Wednesday, March 23, 2011

"I believe that being successful means having a balance of success stories across the many areas of your life. You can't truly be considered successful in your business life if your home life is in shambles."

A Business That Supports Your Life

Would you take your family, jump into the middle of the ocean, and then try to build a boat around everyone? Of course not. But that is the logic many people use when building a business.
When I began seeking out and interviewing people I considered to be successful, I learned something huge right away. My definition of success was wrong.
As a 20-something who had grown up financially lacking, I assumed that the primary measure of success was money. The more you had, the better your chances at a great life. Sure, you could be happy without money (we were a happy family) - but REAL success started with cash.
The successful people on my original list of interview targets had a net worth of at least $1,000,000, and most of them made more than that every year.
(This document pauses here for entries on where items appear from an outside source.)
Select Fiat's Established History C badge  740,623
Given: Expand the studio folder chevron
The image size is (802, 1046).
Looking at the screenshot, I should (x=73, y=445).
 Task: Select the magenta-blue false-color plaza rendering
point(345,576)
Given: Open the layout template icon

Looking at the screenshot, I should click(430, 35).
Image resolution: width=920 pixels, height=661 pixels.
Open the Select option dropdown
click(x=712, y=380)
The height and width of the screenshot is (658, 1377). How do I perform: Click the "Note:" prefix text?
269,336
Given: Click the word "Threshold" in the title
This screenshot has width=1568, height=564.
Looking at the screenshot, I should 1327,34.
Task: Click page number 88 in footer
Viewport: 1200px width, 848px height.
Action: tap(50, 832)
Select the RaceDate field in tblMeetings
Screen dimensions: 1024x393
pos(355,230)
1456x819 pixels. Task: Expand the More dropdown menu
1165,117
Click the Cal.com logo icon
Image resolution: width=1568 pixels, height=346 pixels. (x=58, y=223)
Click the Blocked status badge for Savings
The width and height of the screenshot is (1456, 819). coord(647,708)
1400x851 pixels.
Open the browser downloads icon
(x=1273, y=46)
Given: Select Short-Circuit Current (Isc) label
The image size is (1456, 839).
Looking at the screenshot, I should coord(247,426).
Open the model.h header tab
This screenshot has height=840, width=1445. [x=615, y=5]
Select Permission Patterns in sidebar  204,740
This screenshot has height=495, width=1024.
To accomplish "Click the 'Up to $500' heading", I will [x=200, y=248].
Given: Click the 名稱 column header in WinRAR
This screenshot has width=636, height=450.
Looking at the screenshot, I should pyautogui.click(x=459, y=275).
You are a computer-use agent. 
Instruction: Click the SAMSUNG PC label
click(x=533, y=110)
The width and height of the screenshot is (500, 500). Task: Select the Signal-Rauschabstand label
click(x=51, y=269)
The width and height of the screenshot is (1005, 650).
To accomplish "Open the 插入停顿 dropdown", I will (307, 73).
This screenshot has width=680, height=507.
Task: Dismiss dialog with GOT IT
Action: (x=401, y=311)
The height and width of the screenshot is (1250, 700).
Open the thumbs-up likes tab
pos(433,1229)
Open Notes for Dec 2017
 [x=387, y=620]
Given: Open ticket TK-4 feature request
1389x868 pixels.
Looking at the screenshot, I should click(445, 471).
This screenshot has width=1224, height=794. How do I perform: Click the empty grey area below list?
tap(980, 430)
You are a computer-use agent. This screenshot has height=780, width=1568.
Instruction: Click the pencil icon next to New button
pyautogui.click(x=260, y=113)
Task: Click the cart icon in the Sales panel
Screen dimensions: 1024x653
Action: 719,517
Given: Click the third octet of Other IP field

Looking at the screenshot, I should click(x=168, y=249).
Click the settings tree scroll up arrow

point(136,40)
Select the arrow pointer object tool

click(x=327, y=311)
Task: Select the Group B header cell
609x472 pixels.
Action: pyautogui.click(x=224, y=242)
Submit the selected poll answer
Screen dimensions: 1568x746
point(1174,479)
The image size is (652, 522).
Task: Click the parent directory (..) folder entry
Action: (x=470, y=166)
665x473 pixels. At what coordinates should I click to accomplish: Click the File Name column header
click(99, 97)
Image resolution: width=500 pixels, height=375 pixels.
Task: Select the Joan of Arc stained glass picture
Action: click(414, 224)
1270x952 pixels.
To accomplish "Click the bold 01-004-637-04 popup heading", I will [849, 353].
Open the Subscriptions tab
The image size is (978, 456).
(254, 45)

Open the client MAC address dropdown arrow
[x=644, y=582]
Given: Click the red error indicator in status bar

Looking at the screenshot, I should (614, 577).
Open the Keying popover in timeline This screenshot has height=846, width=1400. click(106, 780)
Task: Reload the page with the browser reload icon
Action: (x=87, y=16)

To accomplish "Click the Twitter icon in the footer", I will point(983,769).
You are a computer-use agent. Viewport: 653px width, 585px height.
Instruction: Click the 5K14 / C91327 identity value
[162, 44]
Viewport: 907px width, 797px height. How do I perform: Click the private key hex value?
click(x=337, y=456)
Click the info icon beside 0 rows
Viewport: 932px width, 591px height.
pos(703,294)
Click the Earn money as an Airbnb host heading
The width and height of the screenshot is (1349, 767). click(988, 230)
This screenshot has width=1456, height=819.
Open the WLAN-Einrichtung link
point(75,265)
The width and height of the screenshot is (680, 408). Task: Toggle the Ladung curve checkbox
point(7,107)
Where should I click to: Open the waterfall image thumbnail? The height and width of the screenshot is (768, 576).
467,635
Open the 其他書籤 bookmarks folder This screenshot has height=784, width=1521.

It took a while, but when I began to get access to them, I jumped in with both feet to discover their secrets. What was it that gave them such an amazing and full life? And could I create the same for myself?
After the first five interviews, I had an uneasy feeling but couldn't identify the source. Once I had 10 interviews under my belt, the source of my discomfort glared in my face. Some of these people were miserable!
They were men and women, executives, entrepreneurs, and world-class salespeople. They were also hollow, spiritually bankrupt, often chemically dependent, and without any healthy relationships. All they had was money! Their entire focus was on beating someone else, on being the best! Not their best, mind you. The only thing that mattered was that they were on top.
There were also those who genuinely and sincerely wanted a great life for themselves and their families, but couldn't seem to make it happen. They were locked into their businesses and making money to the point where they had deferred the rest of their lives until "some day." I had been taught to admire these people because they were willing to delay gratification for the sake of hard work. But being close to them and looking in their eyes made me feel something other than admiration. I pitied them.
I had wanted to interview them because I coveted their lives and lifestyles. I saw them as having the missing pieces that always eluded me, and assumed that those secrets would change it all for me. They did... but not in the way I expected.
Fortunately, some of those people were more than I thought they would be. Financially prosperous, physically healthy, enjoying great relationships, spiritually growing, and pillars of their communities. Watching them reshaped my entire concept of success.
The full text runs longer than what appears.